|Written by Max Houghton|
|01 Dec 2008|
I love the fact that the Fringe is making use of Brighton’s churches. In this most aetheist (officially!) city, there are many small churches discretely tucked away, some of them no longer in use. For the next biennial, the Fringe might productively communicate with the council with a view to inhabiting empty buildings across town (like the former synagogue on Middle Street) and keep the vast majority of Brighton Photo Biennial in Brighton (and Hove, of course).
In case you hadn’t gathered, Amelia Shepherd’s show Silent Voice occupies a small corner of one of these (still active) churches, the Chapel Royal on North Road. It’s an intensely personal and private meditation on the uprooted life of one asylum-seeker, Momo, an Algerian now living in Brighton The absence-of-presence style offers a respectful approach for the representation of a man who is still facing challenges in relation to race and culture as l’etrangere en ville. He sometimes pretends to be French, just because it’s culturally a much closer association for local people than his mother country.

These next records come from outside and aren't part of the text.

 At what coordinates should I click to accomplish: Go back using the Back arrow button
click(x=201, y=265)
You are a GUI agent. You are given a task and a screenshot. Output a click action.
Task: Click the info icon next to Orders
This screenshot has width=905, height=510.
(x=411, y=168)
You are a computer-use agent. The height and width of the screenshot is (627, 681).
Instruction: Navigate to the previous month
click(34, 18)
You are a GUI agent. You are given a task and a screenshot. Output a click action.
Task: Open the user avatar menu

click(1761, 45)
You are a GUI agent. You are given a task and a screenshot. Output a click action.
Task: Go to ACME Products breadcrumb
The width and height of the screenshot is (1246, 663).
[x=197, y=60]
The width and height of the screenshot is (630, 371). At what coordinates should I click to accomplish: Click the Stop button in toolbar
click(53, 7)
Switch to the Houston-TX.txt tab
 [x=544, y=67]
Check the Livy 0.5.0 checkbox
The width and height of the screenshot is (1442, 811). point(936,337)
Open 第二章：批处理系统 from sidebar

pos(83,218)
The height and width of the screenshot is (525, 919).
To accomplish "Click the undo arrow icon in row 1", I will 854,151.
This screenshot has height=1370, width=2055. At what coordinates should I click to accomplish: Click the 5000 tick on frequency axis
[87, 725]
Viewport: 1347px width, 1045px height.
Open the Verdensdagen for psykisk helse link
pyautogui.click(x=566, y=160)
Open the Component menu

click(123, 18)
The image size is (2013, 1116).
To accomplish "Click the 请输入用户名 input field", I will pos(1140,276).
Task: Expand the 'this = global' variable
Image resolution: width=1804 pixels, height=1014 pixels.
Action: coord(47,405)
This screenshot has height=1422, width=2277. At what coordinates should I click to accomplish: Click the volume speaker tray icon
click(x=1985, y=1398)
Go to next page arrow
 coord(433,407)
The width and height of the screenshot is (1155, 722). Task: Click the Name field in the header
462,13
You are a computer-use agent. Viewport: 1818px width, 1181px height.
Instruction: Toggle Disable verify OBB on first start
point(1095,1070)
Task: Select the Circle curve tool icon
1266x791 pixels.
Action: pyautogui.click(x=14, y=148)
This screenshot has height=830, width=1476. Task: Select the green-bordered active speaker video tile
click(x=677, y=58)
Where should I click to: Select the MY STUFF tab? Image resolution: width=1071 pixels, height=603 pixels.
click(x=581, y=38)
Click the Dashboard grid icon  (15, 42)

The emptiness of the church seems fitting for what is at heart a story of loneliness, or certainly solitude. As an exhibition, the panels didn’t quite do justice to the extremely sensitive photographs. A handmade book proves a much more apposite vehicle for this story, which was very much a collaboration between photographer and subject, in that the voice of the subject, Momo, moves in and out of the oneiric images, by way of textual fragments, obviously drawn from extensive conversations and transcribed verbatim. This particular deployment of image and text works well for such a subject matter. While the images can convey a sense of isolation, and can also reveal something of a life lived, it is the words that tie the story to Momo and his very specific journey to Brighton as an immigrant. The result is a kind of poetic documentary that is being used productively by young photographers at the moment. Its quiet power lies in its ability to engage the observer through the poignancy of a small detail, as simple as a folded sheet beneath a pillow, revealing a glimpse of a life that would otherwise pass us by.